## STATED PROBLEM
Reproduce each of the records below line for line, with every character unchanged.

## EXTRACTED ENTRIES
———

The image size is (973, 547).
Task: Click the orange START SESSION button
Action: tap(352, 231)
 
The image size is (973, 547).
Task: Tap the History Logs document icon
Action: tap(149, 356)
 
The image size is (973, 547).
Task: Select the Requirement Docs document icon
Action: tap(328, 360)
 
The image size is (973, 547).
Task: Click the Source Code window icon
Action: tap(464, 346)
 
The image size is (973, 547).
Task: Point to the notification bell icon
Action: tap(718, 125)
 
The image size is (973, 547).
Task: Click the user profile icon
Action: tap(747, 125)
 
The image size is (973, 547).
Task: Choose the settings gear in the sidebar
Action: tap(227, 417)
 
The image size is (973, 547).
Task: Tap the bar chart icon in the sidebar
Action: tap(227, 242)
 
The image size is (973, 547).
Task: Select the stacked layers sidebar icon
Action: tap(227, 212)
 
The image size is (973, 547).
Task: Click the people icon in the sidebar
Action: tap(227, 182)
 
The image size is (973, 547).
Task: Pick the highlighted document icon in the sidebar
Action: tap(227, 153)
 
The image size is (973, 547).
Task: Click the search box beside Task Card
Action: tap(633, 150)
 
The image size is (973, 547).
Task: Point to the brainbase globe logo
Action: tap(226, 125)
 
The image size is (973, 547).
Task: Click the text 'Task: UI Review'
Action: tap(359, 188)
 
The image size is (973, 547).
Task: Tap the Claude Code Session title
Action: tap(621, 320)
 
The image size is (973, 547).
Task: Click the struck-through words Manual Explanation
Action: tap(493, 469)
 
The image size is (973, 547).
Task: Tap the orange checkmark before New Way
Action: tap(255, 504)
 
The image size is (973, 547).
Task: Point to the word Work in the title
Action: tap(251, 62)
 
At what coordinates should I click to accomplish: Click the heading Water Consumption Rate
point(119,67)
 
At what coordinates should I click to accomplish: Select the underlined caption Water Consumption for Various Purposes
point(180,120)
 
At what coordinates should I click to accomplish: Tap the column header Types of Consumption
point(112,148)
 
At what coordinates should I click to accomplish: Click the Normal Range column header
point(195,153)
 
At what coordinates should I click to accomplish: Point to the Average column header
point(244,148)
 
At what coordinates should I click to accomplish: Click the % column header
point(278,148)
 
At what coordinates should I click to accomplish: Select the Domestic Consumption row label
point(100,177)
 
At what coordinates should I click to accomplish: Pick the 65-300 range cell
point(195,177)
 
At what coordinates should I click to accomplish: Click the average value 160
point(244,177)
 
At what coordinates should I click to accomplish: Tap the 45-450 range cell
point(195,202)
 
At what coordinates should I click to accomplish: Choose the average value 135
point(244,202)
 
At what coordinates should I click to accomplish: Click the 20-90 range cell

———

## RESULT OF THIS EXERCISE
The image size is (973, 547).
Task: Click the orange START SESSION button
Action: tap(352, 231)
 
The image size is (973, 547).
Task: Tap the History Logs document icon
Action: tap(149, 356)
 
The image size is (973, 547).
Task: Select the Requirement Docs document icon
Action: tap(328, 360)
 
The image size is (973, 547).
Task: Click the Source Code window icon
Action: tap(464, 346)
 
The image size is (973, 547).
Task: Point to the notification bell icon
Action: tap(718, 125)
 
The image size is (973, 547).
Task: Click the user profile icon
Action: tap(747, 125)
 
The image size is (973, 547).
Task: Choose the settings gear in the sidebar
Action: tap(227, 417)
 
The image size is (973, 547).
Task: Tap the bar chart icon in the sidebar
Action: tap(227, 242)
 
The image size is (973, 547).
Task: Select the stacked layers sidebar icon
Action: tap(227, 212)
 
The image size is (973, 547).
Task: Click the people icon in the sidebar
Action: tap(227, 182)
 
The image size is (973, 547).
Task: Pick the highlighted document icon in the sidebar
Action: tap(227, 153)
 
The image size is (973, 547).
Task: Click the search box beside Task Card
Action: tap(633, 150)
 
The image size is (973, 547).
Task: Point to the brainbase globe logo
Action: tap(226, 125)
 
The image size is (973, 547).
Task: Click the text 'Task: UI Review'
Action: tap(359, 188)
 
The image size is (973, 547).
Task: Tap the Claude Code Session title
Action: tap(621, 320)
 
The image size is (973, 547).
Task: Click the struck-through words Manual Explanation
Action: tap(493, 469)
 
The image size is (973, 547).
Task: Tap the orange checkmark before New Way
Action: tap(255, 504)
 
The image size is (973, 547).
Task: Point to the word Work in the title
Action: tap(251, 62)
 
At what coordinates should I click to accomplish: Click the heading Water Consumption Rate
point(119,67)
 
At what coordinates should I click to accomplish: Select the underlined caption Water Consumption for Various Purposes
point(180,120)
 
At what coordinates should I click to accomplish: Tap the column header Types of Consumption
point(112,148)
 
At what coordinates should I click to accomplish: Click the Normal Range column header
point(195,153)
 
At what coordinates should I click to accomplish: Point to the Average column header
point(244,148)
 
At what coordinates should I click to accomplish: Click the % column header
point(278,148)
 
At what coordinates should I click to accomplish: Select the Domestic Consumption row label
point(100,177)
 
At what coordinates should I click to accomplish: Pick the 65-300 range cell
point(195,177)
 
At what coordinates should I click to accomplish: Click the average value 160
point(244,177)
 
At what coordinates should I click to accomplish: Tap the 45-450 range cell
point(195,202)
 
At what coordinates should I click to accomplish: Choose the average value 135
point(244,202)
 
At what coordinates should I click to accomplish: Click the 20-90 range cell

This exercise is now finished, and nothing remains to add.